Despite the challenges of spectrum constriction, compact bodypacks will only grow in demand as new sports add athlete audio to their broadcasts. Quantum5X, whose PlayerMics have been on NBA players for years, has been working with rugby teams in the UK and Australia, as well as with at least one MLS team in the U.S., the Philadelphia Union, according to CEO Paul Johnson. Rugby, he notes, is using a variant of the PlayerMic worn between the player’s shoulder blades and kept in place with a compression vest. NBA players wear them in pockets on the side of their jerseys.
“The thing with sports that don’t use padding is that the transmitter has to be very small but also has to be designed to avoid injuring the player if he falls on it or is tackled near it,” Johnson explains. “Player safety is the big issue.”
He notes that the bodypack’s strain-release connectors and flexible housing are designed to achieve that goal but stresses that the flexible-housing design is intended to keep the device transmitting.
The housings for bodypacks used by rugby and soccer are slightly larger than those for basketball, to accommodate a larger battery with longer running time. The MLS versions are also the first to use transmitters that operate in the 500 MHz range, the leading edge of Quantum5X’s long-range strategy to move its entire product line into that frequency range, in anticipation of the loss of the 600 MHz band. These bodypacks house an antenna whose length has increased by about 1 in., needed to accommodate the lower frequency range.
“We’re relaunching the entire product line around that now,” Johnson says.
A Local Issue, for Now
Accommodating reallocated RF spectrum will be a U.S. problem for the foreseeable future, according to Joe Ciaudelli, director of spectrum affairs, Sennheiser. He was recently a member of the U.S. Department of State’s delegation to the World Radio Conference in Geneva. There, European and national broadcast agencies rejected the U.S. initiative to reallocate UHF spectrum to mobile devices. The quadrennial conclave won’t take the matter up again until 2023, he says, and, even if it did, implementation would keep the 600 MHz band there safe at least until 2027.
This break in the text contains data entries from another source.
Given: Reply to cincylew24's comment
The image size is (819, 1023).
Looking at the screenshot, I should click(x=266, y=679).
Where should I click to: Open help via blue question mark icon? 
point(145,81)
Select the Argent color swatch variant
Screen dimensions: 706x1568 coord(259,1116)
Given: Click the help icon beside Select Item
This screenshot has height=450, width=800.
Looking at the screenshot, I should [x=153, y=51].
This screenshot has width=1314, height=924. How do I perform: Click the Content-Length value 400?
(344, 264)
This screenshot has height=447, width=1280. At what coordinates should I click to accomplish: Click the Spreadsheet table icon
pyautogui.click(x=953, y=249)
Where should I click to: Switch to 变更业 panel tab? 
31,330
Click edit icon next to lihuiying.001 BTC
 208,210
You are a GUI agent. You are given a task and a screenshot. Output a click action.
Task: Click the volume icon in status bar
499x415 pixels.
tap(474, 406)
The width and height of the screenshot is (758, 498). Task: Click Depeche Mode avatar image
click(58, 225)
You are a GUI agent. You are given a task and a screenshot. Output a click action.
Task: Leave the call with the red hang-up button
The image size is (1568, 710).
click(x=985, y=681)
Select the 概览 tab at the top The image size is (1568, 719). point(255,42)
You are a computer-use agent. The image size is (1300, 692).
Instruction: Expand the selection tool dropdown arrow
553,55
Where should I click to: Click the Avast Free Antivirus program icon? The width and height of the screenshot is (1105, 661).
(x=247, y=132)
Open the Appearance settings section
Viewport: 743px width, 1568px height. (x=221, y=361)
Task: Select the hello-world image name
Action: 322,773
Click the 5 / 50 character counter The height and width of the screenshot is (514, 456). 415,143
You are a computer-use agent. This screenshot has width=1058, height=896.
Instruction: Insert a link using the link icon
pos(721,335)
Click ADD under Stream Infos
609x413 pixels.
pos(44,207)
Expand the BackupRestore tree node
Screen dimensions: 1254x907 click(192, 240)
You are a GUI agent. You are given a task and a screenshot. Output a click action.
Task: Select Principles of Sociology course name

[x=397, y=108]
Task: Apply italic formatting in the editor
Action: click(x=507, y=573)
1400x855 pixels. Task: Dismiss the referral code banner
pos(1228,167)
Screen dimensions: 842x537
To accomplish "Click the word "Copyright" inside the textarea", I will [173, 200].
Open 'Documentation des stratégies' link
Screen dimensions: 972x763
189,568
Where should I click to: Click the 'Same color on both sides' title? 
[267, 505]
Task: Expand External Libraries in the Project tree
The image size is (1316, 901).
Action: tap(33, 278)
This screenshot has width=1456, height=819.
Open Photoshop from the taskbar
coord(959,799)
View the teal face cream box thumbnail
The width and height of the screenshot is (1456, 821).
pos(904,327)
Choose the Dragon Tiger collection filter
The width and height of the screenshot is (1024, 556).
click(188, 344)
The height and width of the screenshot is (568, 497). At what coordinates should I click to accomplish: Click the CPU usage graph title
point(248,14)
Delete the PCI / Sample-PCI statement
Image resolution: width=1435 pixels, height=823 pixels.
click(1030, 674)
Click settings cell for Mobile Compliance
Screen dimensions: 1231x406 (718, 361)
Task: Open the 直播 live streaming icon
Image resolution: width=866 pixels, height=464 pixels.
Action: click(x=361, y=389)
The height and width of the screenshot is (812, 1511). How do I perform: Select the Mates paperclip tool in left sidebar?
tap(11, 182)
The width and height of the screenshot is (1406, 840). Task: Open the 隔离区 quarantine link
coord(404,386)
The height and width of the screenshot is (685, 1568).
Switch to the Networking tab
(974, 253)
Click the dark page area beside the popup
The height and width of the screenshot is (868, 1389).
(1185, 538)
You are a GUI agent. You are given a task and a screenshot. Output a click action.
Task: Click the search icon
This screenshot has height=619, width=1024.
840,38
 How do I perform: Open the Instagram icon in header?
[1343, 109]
In the upcoming, reallocated U.S. RF landscape, Ciaudelli says, wireless users will be working in the 500 MHz range, along with some of the carved-out remainders of 600 MHz, in that range’s guard bands and duplex gap. However, he adds, wireless will also be moving upwards, into the 900 MHZ and 1.4 GHz ranges, which the FCC has cleared for professional use. There, he says, users will have to learn a few new tricks.
“As you go up in frequency, not only does propagation diminish, but body absorption of radio waves really increases,” he explains, further reducing RF reach. Best practices to counter that include ensuring that no part of the antenna comes into contact with the body or with sweat-dampened clothing — not an easy task in sports.
Bodypacks’ importance in broadcast-sports audio will increase at the same time that the technical challenges are also growing. Break out the popcorn: this will be an interesting narrative to follow.